As well as its six FTSE 350 clients, Grant Thornton will carry on auditing companies outside the FTSE 350 and other public interest entities (PIEs).


The firm’s head of audit, Sue Almond, said that the firm is invited regularly to tender for audits and it turns a number of them down. “Your starting point with anything like this is ‘What’s the likelihood at all of any kind of change and what’s the relationship we already have with people?'. If you are in a position, even just on paper, where it doesn’t look like there’s a prospect of success, then we would decline anyway.


“It’s fair to say that we’ve been involved in quite a number of tenders but we don’t feel that we’re getting the success and the output for the amount of time and effort that is going in. You’ve only got to look at the stats to see that these jobs going out for tender are simply moving around the Big Four.”


Grant Thornton has won just two FTSE 350 tenders since the Audit Directive introduced mandatory tendering and rotation of auditors in June 2016. The intention was to introduce more competition into the top end of the audit market but, despite the changes, the Big Four continue to audit 97% of the market.


Although the firm is not giving up auditing PIEs completely, its decision has come at a time when many of the firms registered to audit PIEs are questioning whether it is worth their while to continue. Not only have their margins been squeezed but they generally have to accept unlimited liability and they have to undergo an additional raft of heavy duty monitoring from the Financial Reporting Council (FRC).
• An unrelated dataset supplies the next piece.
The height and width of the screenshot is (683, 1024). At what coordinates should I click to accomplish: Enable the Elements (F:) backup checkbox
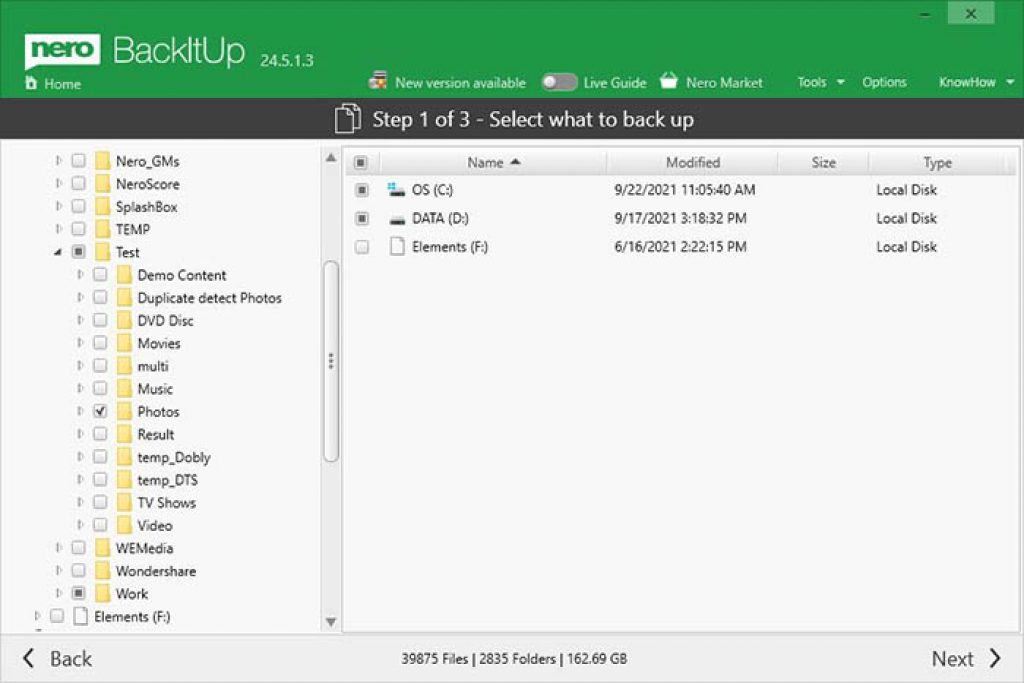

Over the 18 months since June 2016, the number of audit firms registered for PIE audits has fallen from around 50 to 34, with more expected to deregister in coming months. And they are not small firms - top 10 firm Smith & Williamson is one of those that have decided to pull out of the market.


All this comes at a time when serious questions are being asked about the dominance of the Big Four in the audit market.


Following the high-profile collapse of construction and services company Carillion at the beginning of the year, FRC chief executive Stephen Haddrill suggested the Big Four be dismantled to enhance competition in the sector.


This view, echoed by Lib Dem leader Sir Vince Cable, was dismissed by ICAEW which called instead for an investigation into the reasons why other audit firms aren’t scaling up to compete with the Big Four.


Commenting on Grant Thornton's decision, Robert Hodgkinson, ICAEW executive director, technical, said that the firm was raising some fresh issues around market structure at the top end of PIE audits.


"Our broader concern is how to address concentration in the PIE market as a whole. It has become clear that the ratio of risk to reward increasingly means that mid-size firms no longer want to take on PIE audits. Changing that is not going to be simple and will involve many factors including liability, fee structures and proportionate regulatory oversight.


“Unless and until we can make the PIE audit market attractive to more firms, it is highly unlikely we will be able to deal with any of the present concerns. But the answer is to make it more appealing to other players, not harder for the ones already there.”


Last month, senior audit figures from Deloitte and KPMG told MPs investigating Carillion that the market for FTSE 100 audits was still highly competitative.